As solidariedades daquele período continuam ativas na paisagem política de hoje entre os governantes de esquerda, o que deu ao Brasil ambiente acolhedor. Numa dialética regional, as diferenças entre todos foram trabalhadas não raras vezes para beneficiar todos, com Lula estendendo um manto de amizade protetora a regimes – Bolívia, Venezuela, Equador – mais radicais que o seu, beneficiando-se, ao mesmo tempo, na opinião internacional, de uma opinião favorável, na comparação, entre sua moderação e o extremismo dos outros.

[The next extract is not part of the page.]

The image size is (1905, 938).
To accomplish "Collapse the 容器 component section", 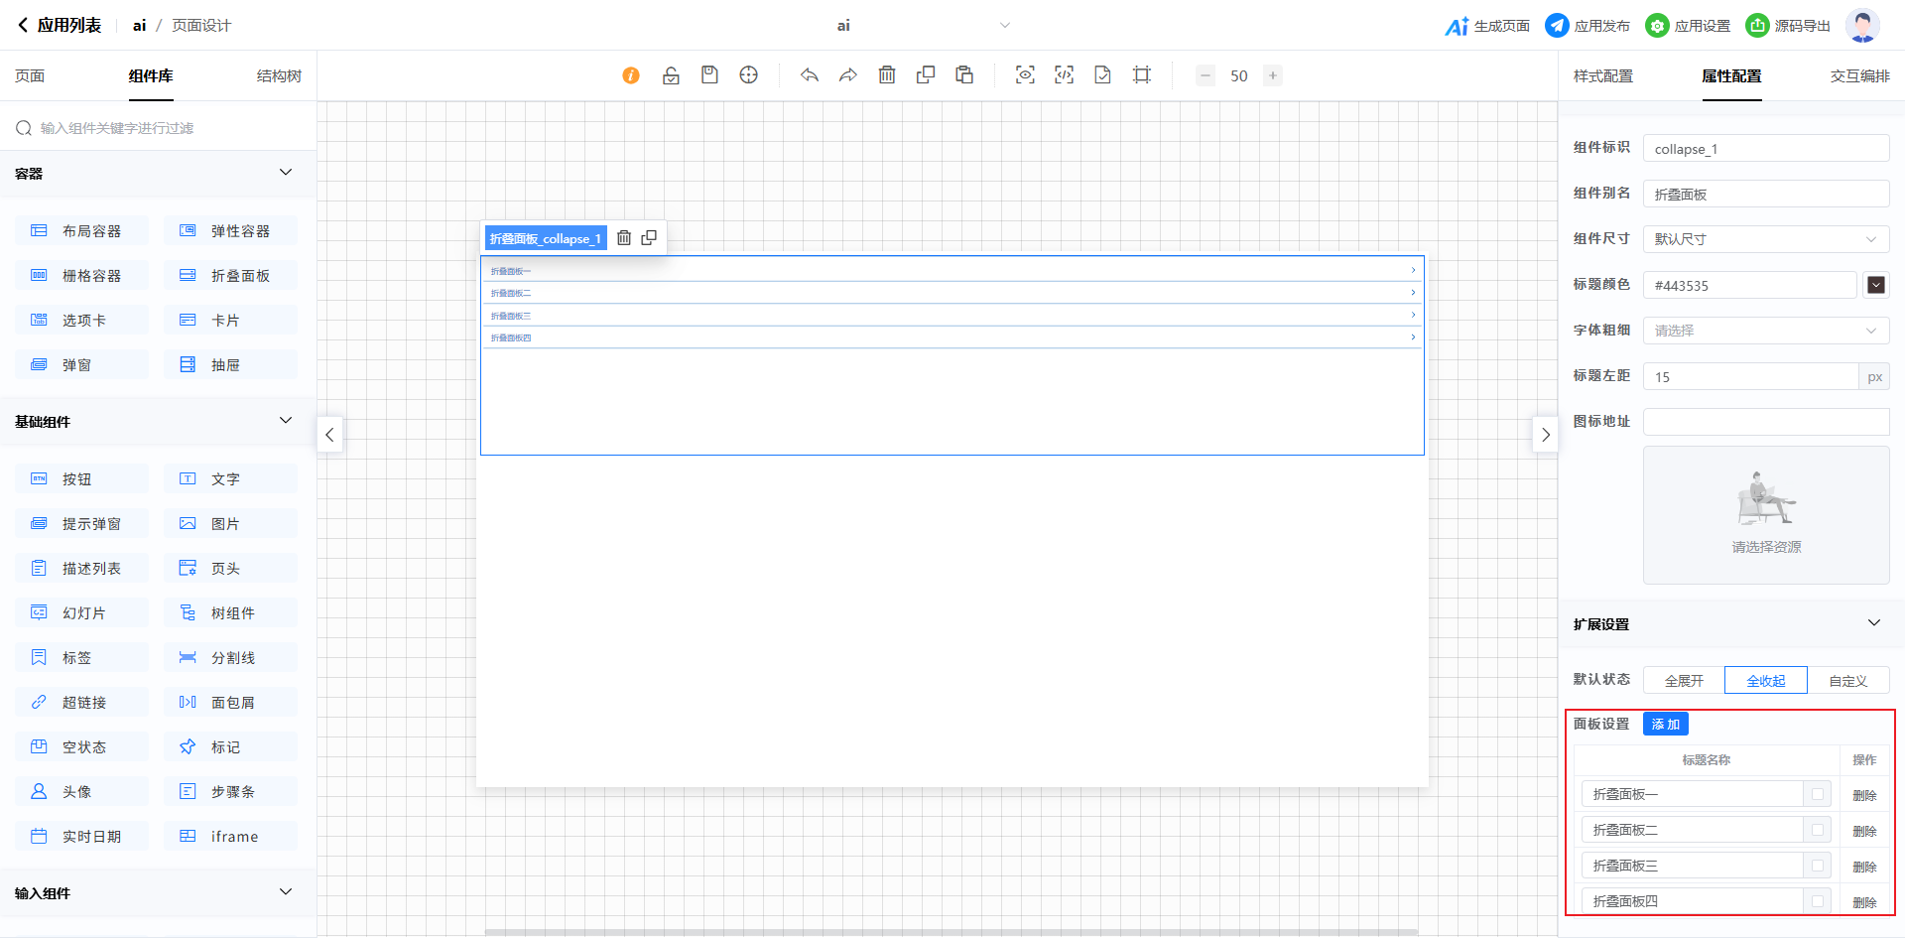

No mesmo período, o contexto internacional foi benéfico para o Brasil, além do cenário regional. Por um lado, os EUA deixaram de poder manter-se absolutamente concentrados no continente, depois que declararam a Guerra ao Terror no Oriente Médio e no Oriente mais remoto e na África. Com o Iraque, Afeganistão, Iêmen, Paquistão, Egito como linhas de frente da sua estratégia, os EUA, não tinham como dar muita atenção ao hemisfério.
Bush fez uma visita distraída a Brasília, e Obama deve fazer a sua, nesse mês de março. Haverá efusivas saudações ao primeiro presidente mulato dos EUA, como os brasileiros o veem (...). Mas ninguém espere que a visita venha a ser qualquer coisa além de cerimonial. Os mecanismos de supervisão, que ainda operavam com eficácia no governo de [Fernando Henrique] Cardoso, agora enferrujaram. Não só as incursões militares pelo oriente ao longo da última década, mas a bolha financeira que os precedeu e acompanha, enfraqueceram as relações entre EUA e Brasil, com vantagem para o Brasil.
Depois que a economia dos EUA passou a ser dependente de injeções cada vez mais fortes de dinheiro barato – primeiro, nos governos Clinton e Bush mediante taxas de juro muito baixas, e agora, no governo Obama, graças às máquinas de imprimir dinheiro –, o capital externo necessário para sustentar o crescimento da economia brasileira tornou-se cada vez mais e mais acessível, e a custos cada vez mais baixos. Se o fluxo de dinheiro ameaça hoje afogar o real, aí está outro, mais um, sinal perverso de o quanto se alteraram as posições relativas de EUA e Brasil. Para o Brasil, ainda mais decisivo que o encolhimento dos EUA, foi a ascensão da China como poder econômico, principal mercado para os dois principais itens de exportação do Brasil e fiel do equilíbrio da balança comercial brasileira. O longo boom chinês afetou todo o planeta, mas o Brasil talvez tenha sido o país no qual fez a maior diferença. Enquanto os EUA naufragavam e a República Popular da China viajava com vento de popa, esses mesmos ventos abriram passagem para uma nova direção social.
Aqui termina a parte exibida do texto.